Susie skis great and then we come to the stunt. The girl that Donnie has chosen freezes and can’t do the stunt that involves some air and then a fall, not necessarily together.
‘What’s wrong with her, Donnie?’
‘She’s frozen.’
‘How do we thaw her?’
SILENCE
This shot is central to the idea of the commercial. I get wardrobe to fit Donnie into the suit (stretch material) and makeup to get a wig. Of course, the clients freak. Donnie looks really stupid squeezing a six two frame into a five foot suit with fake hair sticking out of his helmet.
The shot will be so quick you’ll never see it’s him, plus the snow will be flying everywhere.
They are still panicked.
Donnie does the stunt. The snow flies everywhere and the clients calm down.
Susie is one of the few attractive female ski racers of the time. Most looked like men, so we are blessed. Her smile at the finish line is honest and wonderful and the final cut is all we could hope for.
The problem is that the commercial never runs.
Time goes by.
I hear a great story.
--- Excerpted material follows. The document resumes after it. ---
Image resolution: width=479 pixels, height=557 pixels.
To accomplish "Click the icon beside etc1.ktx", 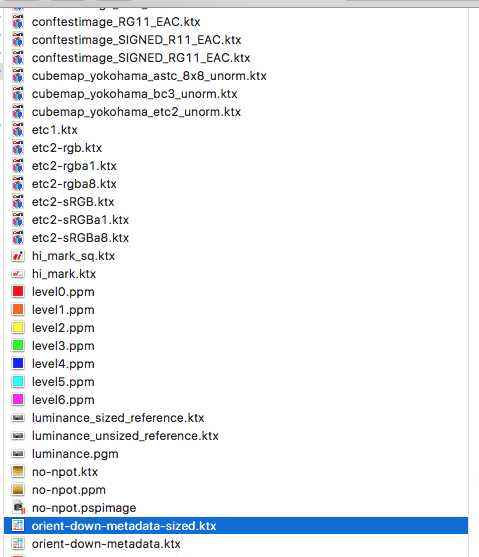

Mike Roarty, the Marketing Director of AB, was at an advertising conference and was challenged by a female reporter about the lack of women in AB’s advertising. Mike pulled out a cassette of the spot and played it to a standing ‘O.’
This was in stark contrast to the infamous Dinka tribesman incident with Fallon, an agency I helped jumpstart. Fallon had a marketing conference and was challenged by a representative of a women’s center because of her perception of sexism in much of Fallon’s advertising. Instead of dealing with it properly, Fallon sent her a picture of a Dinka tribesman lactating a cow’s hindquarters together with a one-way ticket to Africa, to ‘stop these practices.’ You can’t make a story like this up.
I’m watching the ’84 Winter Olympics in my home in Vail. The skiing spot plays. It’s a surprise, as I have never seen it on the air before. The phone rings.
‘Hi. It’s Susie.’
‘Hi. Don’t say a word. You’re watching the Olympics in Sun Valley with your family and you just saw the spot and it’s almost as good as winning a medal but not quite but it’s still wonderful.’
‘Right.’
It was a wonderful moment for her but later she suffered a horrible tragedy. Susie married a wonderful outdoorsman, Ned Gillette. They were on a trek in northern Kashmir and Ned was murdered and Susie wounded in an encounter with bandits, a truly horrible event in her otherwise wonderful life. I had lost touch with her by then and heard of the event years afterwards from a mutual friend. I never knew what happened to her after that, but I think of the special experience of the commercial often.